*** Opening Extracted data ***

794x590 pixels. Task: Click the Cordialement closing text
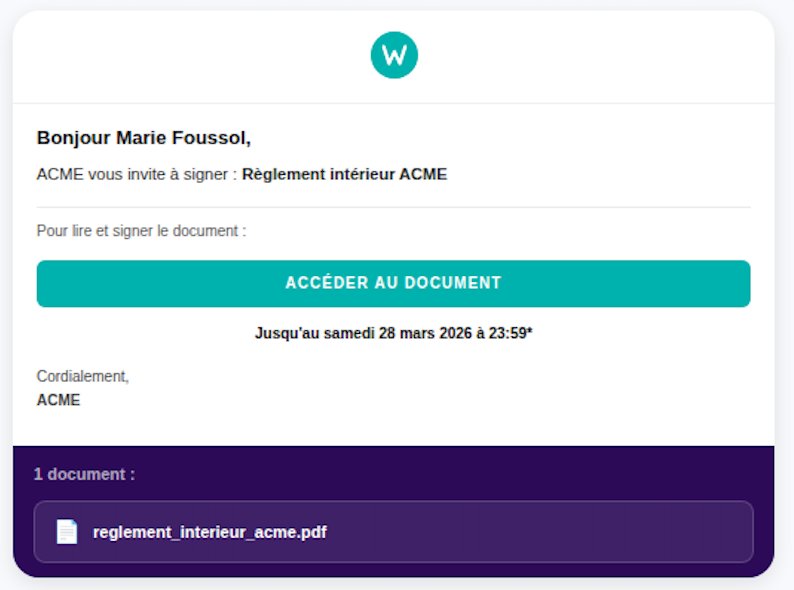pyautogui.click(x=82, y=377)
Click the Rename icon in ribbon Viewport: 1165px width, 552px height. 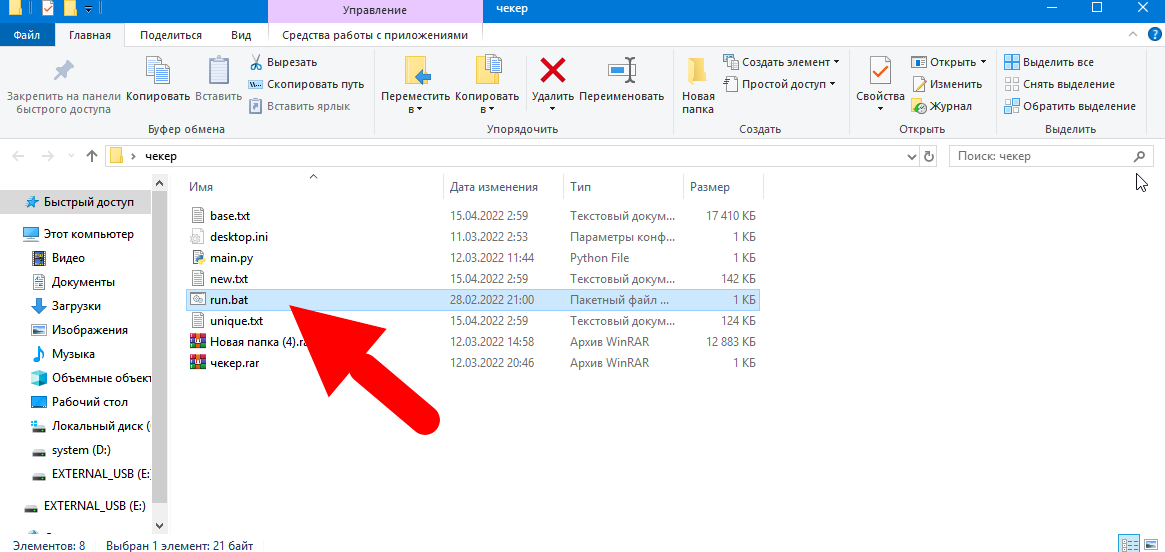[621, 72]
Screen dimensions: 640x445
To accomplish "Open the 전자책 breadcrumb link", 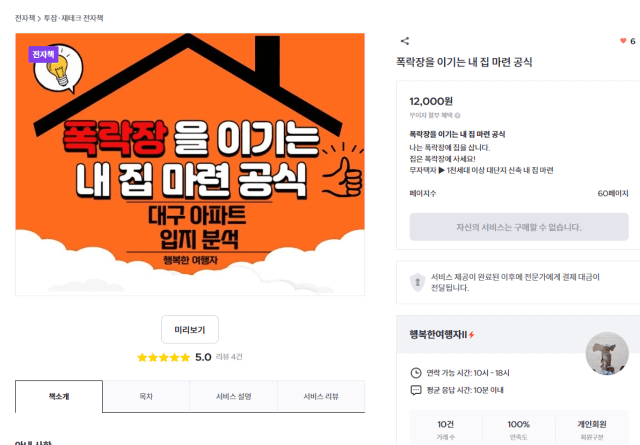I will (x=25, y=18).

*** Closing Extracted data ***
*** Opening Extracted data ***

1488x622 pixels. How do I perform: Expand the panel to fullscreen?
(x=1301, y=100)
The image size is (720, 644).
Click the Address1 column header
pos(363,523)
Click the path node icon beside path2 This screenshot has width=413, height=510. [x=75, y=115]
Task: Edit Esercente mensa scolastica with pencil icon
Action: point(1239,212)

*** Closing Extracted data ***
*** Opening Extracted data ***

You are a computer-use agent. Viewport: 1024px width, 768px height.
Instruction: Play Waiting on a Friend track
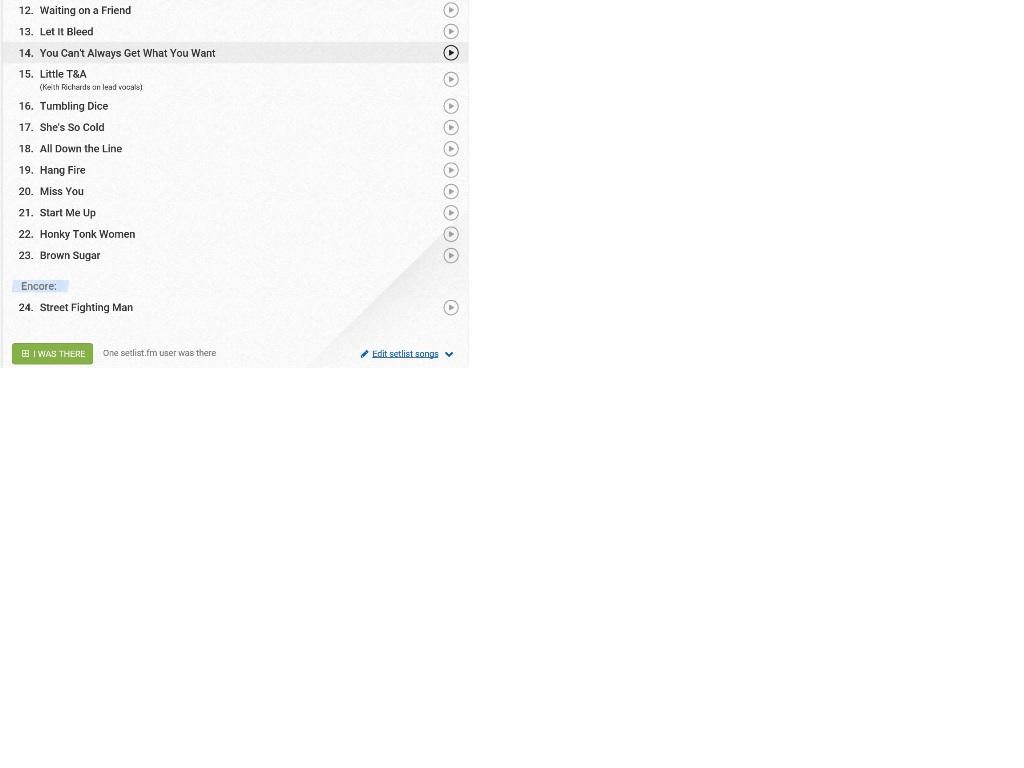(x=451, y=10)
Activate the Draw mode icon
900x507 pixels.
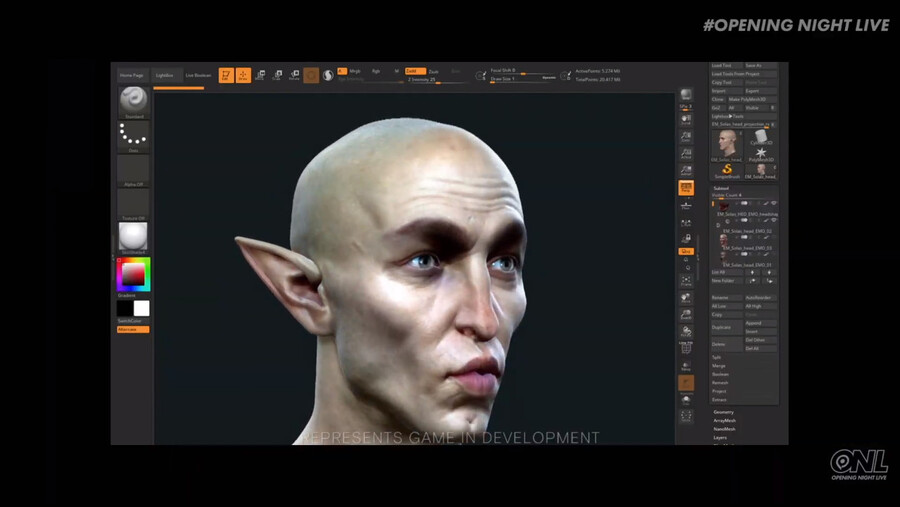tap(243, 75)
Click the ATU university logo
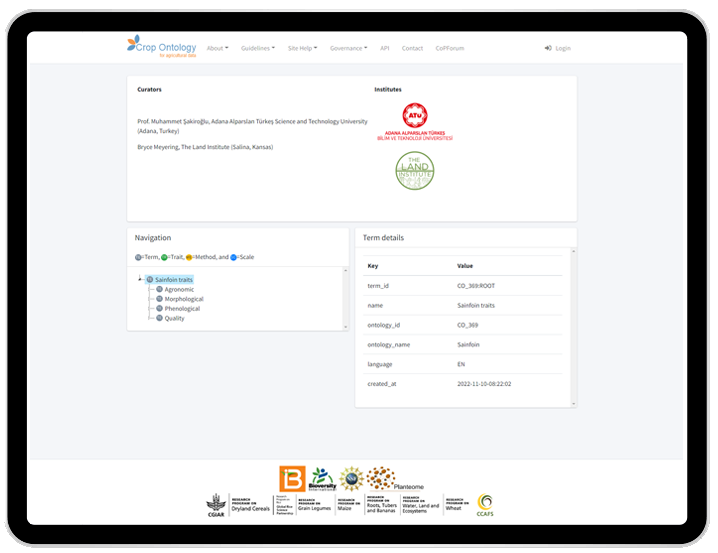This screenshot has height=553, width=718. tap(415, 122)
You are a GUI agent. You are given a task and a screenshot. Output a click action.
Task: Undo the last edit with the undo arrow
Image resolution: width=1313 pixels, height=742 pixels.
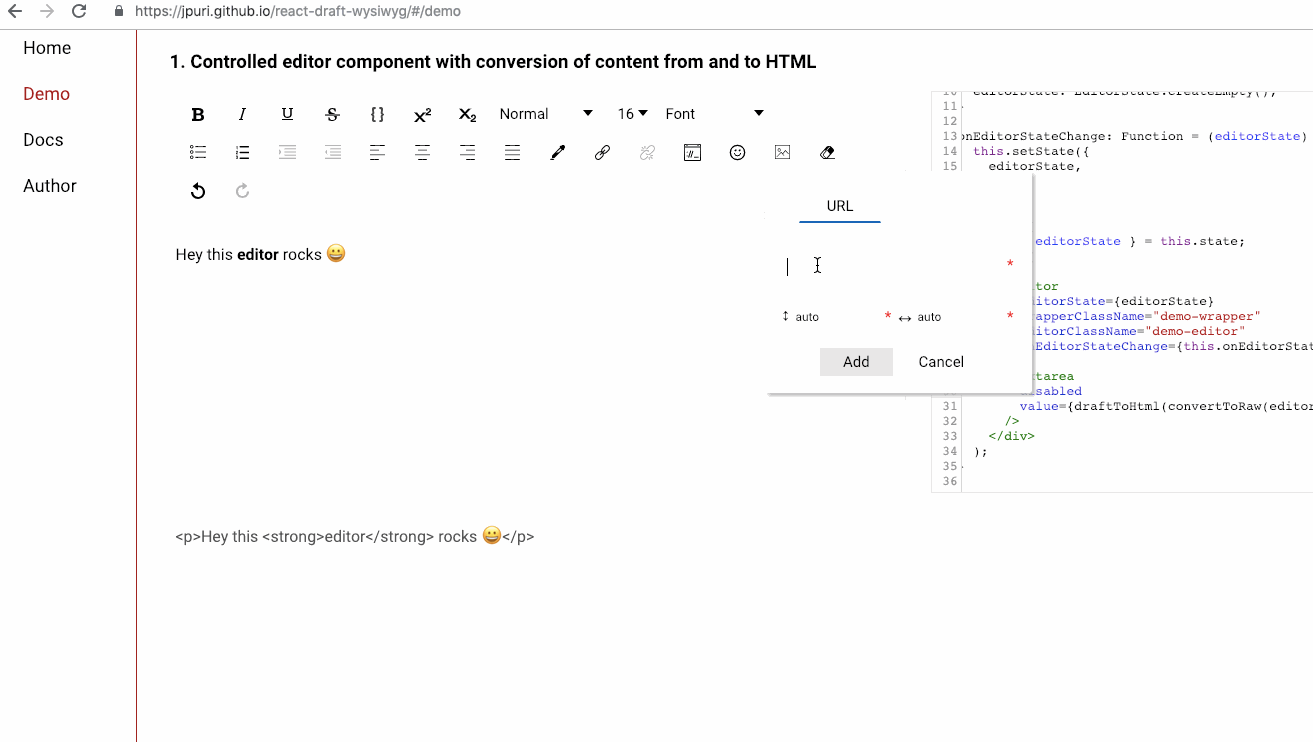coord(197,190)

*** Closing Extracted data ***

_What you have to do_. Nothing but a number should be given: the count of lines above in which the word "agent" occurs.

_Task result_. 2